Ben Tallis of the German Council on Foreign Relations (DGAP) points to French President Emmanuel Macron, who has spoken of a “war economy” but without taking the drastic measures that go with it. “That would have a lot of consequences,” says Tallis. “A high degree of control and state control of the economy. It would probably mean rationing in various areas and that would send an interesting signal to the people of Europe. I am convinced that the current generation of Western European politicians is not ready to send this signal.”< /p>

Ukraine needs more ammunition than the US and Europe can currently supply

But there is a need to convey the urgency if the EU – and NATO – want arms production to pick up speed. It's understandable why some EU officials are experimenting with the term, says Nathalie Tocci, head of Italy's Institute for International Affairs IAI. The gap in threat perceptions in Europe is wide and they have to “convince those member states that are far from the front lines that they are not spending money [on domestic affairs] in Calabria, for example, but on the defense industry to get weapons in to send to Ukraine”. Some people are ready, says Tocci, “but it just takes time to convince everyone”.

Hanno Pevkur is Minister of Defense of Estonia.

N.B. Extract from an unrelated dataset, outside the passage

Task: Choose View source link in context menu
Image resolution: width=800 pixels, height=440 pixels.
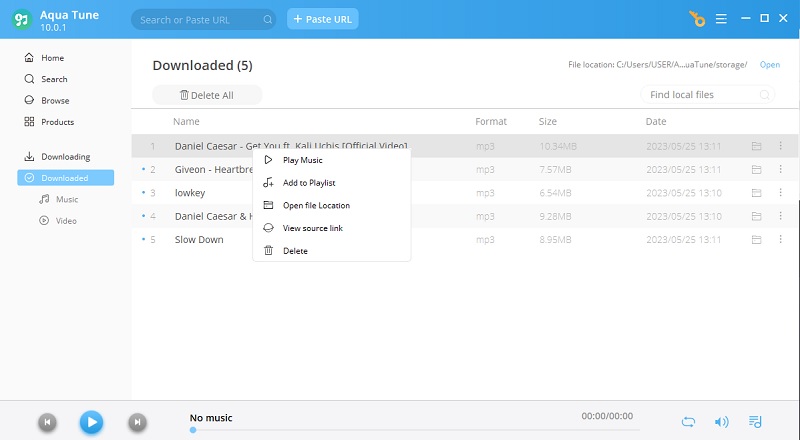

In his country, no one should conjure up a “war economy,” he says, after all, one percent of Estonia's gross domestic product goes to support Ukraine. “We don't have to spell it out,” he told DW. “We see the threat and we say everyone in Europe must face the reality that Russia poses an existential threat.”

Is later enough?

Although he supports the goal, Slawomir Debski, military historian and head of the Polish Institute for International Affairs PISM, does not believe that switching to “war economy” mode is necessary – at least not yet. Rather, he suspects that the politicians don't really know what they mean when they talk about a “war economy.” “In 1942, the US was able to produce large ships in 14 days [instead of two years],” he says. “That's the kind of prioritization that happens in a war economy. We're not there yet and there's no need to implement such a system in our own economy.”

Ben Tallis would like it if politicians didn't just throw the word “war economy” around, but explained what the term means. “Ukraine is fighting for the freedom of all of us, and I don't think this message has reached the whole of Western Europe,” he told DW. “They prevent us from being attacked.” This way of thinking should be normalized in his opinion. People should accept the serious conflict they are in and must win. “I think it's the right thing to do to prepare people.”

That doesn't convince the German Ambassador Thomas Bagger. “Different understandings of what an 'existential threat' is doesn't mean that there are fundamental differences of opinion and that the others simply haven't understood it yet,” he contradicts. “What I'm saying is, we got it. But it's also important to remember that history and geography are very powerful teachers and have taught us different lessons.”